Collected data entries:
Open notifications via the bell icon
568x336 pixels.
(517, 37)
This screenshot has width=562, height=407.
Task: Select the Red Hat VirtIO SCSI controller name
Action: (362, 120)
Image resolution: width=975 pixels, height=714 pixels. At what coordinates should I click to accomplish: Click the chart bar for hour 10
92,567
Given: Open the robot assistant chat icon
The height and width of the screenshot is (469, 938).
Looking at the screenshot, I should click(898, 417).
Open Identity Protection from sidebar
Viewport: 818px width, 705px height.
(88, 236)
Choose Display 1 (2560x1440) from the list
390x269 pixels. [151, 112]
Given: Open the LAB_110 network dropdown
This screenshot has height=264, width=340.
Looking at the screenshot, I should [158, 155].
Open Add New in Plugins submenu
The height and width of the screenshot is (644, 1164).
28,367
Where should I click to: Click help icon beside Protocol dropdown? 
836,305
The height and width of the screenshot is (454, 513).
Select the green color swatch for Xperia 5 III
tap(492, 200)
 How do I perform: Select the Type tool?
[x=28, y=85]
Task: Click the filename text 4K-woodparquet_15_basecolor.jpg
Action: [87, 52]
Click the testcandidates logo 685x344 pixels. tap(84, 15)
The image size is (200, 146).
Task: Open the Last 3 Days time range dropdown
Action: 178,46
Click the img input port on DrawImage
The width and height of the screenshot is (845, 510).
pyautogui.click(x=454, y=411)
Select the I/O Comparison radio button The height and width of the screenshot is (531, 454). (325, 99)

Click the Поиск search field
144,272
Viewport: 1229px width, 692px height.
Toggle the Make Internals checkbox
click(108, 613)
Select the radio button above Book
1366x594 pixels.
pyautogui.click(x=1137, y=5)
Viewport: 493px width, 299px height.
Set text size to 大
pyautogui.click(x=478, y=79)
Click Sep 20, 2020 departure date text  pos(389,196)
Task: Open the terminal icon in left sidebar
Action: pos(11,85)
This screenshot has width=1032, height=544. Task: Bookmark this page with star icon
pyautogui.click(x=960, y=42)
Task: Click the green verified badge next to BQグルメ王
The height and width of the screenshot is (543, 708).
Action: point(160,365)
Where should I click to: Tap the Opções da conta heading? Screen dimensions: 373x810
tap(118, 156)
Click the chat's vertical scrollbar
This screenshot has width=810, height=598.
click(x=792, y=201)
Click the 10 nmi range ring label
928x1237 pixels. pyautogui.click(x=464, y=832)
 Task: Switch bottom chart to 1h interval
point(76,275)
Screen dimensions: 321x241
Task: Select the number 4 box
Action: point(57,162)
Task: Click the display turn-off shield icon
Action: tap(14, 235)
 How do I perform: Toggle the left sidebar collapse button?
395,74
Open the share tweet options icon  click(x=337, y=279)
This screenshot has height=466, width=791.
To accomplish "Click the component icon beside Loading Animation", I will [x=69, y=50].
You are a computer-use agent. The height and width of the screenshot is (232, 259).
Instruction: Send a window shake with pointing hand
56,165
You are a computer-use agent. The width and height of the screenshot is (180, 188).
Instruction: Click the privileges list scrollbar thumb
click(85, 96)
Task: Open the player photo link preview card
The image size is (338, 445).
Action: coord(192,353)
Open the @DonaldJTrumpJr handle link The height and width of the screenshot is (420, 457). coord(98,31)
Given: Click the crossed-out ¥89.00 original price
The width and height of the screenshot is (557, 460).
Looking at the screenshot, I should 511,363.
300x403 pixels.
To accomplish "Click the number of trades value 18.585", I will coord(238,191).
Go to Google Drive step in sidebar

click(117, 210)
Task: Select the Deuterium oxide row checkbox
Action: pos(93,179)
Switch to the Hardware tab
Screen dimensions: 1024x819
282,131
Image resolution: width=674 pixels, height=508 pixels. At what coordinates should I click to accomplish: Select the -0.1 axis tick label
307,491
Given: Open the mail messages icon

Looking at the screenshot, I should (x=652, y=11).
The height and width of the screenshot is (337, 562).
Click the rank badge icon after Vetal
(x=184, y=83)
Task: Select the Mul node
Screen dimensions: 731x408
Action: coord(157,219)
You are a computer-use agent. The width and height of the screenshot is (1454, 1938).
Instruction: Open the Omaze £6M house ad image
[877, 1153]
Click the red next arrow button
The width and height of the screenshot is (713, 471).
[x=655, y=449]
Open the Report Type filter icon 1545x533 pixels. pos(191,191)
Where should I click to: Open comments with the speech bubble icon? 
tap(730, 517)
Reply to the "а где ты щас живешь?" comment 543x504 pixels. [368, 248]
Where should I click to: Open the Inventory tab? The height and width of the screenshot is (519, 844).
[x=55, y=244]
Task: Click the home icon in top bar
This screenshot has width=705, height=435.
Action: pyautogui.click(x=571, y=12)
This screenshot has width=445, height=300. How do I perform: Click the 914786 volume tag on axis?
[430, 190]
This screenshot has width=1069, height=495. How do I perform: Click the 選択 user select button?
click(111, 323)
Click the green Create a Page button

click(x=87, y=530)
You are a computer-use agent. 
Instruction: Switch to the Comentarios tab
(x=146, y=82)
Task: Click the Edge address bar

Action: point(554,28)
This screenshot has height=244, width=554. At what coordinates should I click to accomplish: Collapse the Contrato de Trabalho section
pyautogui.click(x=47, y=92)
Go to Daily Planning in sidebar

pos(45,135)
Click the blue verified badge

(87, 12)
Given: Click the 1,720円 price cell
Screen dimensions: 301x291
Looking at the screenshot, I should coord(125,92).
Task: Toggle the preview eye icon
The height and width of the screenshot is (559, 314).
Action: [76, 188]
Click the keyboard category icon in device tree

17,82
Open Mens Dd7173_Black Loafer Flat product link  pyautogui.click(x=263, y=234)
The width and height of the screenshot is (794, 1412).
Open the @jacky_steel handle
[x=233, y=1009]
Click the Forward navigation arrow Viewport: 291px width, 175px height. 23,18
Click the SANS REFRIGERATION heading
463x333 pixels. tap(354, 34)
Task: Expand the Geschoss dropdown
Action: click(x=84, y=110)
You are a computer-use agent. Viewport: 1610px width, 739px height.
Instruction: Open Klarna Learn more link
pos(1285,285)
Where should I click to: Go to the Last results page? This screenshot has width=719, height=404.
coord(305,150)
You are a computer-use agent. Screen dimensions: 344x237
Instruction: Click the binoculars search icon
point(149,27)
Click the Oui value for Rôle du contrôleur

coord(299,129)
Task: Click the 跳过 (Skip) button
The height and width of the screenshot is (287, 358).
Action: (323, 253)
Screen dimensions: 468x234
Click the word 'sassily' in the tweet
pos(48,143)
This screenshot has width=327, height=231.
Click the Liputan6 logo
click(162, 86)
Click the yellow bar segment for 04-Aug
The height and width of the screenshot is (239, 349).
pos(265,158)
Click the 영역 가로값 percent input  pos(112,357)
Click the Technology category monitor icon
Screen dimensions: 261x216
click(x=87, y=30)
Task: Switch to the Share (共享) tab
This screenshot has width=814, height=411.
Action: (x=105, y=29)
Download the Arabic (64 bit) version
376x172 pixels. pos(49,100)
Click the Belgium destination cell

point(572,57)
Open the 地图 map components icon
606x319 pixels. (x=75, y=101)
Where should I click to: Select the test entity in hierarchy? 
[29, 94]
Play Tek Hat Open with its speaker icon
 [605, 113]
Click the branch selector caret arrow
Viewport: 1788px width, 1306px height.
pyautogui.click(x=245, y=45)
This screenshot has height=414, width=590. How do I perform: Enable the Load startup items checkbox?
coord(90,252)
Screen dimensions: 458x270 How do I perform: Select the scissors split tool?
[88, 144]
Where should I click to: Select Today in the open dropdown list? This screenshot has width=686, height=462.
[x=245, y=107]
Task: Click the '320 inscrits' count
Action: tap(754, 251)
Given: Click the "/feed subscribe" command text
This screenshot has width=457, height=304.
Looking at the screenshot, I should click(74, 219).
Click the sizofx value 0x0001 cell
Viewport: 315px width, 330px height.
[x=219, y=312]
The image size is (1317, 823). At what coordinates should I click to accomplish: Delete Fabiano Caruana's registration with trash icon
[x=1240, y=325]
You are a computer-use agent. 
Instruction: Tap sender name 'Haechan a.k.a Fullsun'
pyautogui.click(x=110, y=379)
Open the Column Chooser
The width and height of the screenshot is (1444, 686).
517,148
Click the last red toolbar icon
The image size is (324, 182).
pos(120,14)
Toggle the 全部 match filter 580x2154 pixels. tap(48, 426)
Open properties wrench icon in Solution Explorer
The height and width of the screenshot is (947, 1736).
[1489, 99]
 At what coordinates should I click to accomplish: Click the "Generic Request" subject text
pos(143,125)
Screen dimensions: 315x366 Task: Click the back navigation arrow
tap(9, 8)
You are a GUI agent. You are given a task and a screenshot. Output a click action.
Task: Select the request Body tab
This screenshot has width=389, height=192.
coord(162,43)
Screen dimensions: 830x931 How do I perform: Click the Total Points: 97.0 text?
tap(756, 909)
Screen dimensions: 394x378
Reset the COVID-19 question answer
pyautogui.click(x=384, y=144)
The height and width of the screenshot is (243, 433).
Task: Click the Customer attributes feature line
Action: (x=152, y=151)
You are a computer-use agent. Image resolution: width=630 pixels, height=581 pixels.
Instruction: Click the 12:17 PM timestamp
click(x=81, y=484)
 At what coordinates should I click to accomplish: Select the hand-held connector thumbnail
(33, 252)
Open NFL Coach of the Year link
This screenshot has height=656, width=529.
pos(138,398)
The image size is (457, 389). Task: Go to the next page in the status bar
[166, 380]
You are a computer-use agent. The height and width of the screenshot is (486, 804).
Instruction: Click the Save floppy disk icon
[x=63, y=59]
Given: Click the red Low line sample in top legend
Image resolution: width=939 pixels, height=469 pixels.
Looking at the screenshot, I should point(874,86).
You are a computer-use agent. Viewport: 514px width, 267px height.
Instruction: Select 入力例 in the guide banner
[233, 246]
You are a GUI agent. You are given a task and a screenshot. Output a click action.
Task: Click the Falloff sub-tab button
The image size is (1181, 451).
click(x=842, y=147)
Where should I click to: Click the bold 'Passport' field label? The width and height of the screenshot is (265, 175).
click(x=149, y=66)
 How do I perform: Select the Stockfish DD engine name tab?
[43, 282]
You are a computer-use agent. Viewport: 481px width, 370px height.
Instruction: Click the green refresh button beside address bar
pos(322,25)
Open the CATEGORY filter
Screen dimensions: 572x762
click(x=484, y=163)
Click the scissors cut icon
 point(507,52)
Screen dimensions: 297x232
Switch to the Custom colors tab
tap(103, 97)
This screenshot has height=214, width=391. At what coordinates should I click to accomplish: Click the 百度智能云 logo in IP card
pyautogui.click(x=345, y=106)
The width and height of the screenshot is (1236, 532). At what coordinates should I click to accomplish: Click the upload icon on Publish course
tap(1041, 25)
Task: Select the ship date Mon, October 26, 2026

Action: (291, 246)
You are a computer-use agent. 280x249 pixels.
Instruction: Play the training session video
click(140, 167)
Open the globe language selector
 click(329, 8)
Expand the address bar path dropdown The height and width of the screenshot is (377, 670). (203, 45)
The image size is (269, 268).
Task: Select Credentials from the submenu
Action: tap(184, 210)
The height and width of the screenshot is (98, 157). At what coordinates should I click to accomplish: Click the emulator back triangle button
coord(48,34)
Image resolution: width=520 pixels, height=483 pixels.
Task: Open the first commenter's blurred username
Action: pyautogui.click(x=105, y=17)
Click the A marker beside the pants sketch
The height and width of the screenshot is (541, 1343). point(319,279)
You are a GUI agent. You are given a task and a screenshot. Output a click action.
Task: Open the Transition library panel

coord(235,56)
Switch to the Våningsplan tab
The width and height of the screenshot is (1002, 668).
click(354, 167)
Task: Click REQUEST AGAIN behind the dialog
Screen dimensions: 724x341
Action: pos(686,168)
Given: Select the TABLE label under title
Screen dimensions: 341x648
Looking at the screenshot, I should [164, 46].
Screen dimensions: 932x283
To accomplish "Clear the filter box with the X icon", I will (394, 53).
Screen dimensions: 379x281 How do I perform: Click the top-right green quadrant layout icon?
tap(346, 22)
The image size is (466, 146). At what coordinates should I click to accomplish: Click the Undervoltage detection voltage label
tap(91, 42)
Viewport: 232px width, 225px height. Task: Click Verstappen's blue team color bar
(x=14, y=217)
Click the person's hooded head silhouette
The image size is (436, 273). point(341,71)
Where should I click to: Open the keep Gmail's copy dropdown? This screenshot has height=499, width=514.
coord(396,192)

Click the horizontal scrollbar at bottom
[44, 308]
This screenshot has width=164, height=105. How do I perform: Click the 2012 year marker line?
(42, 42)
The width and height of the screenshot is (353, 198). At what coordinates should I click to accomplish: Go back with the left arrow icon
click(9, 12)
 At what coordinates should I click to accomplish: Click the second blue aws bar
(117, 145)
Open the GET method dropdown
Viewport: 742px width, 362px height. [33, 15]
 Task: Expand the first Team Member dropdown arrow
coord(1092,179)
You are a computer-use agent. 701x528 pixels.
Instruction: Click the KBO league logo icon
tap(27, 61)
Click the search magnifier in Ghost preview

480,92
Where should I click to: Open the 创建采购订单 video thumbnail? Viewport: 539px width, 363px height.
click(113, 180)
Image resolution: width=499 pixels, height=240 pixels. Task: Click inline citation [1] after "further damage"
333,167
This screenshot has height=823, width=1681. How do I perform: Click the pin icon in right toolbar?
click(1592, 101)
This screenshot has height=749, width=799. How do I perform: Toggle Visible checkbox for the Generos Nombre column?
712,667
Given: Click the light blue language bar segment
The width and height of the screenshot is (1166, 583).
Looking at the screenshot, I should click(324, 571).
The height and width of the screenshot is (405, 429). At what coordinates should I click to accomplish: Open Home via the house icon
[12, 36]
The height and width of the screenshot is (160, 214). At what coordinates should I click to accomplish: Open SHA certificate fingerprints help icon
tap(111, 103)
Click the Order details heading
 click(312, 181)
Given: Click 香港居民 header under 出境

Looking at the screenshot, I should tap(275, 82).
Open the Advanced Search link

### Aim of the exercise
Scanning the data above, count the lines in which the string "price" occurs and state only the count.

### Exercise output
2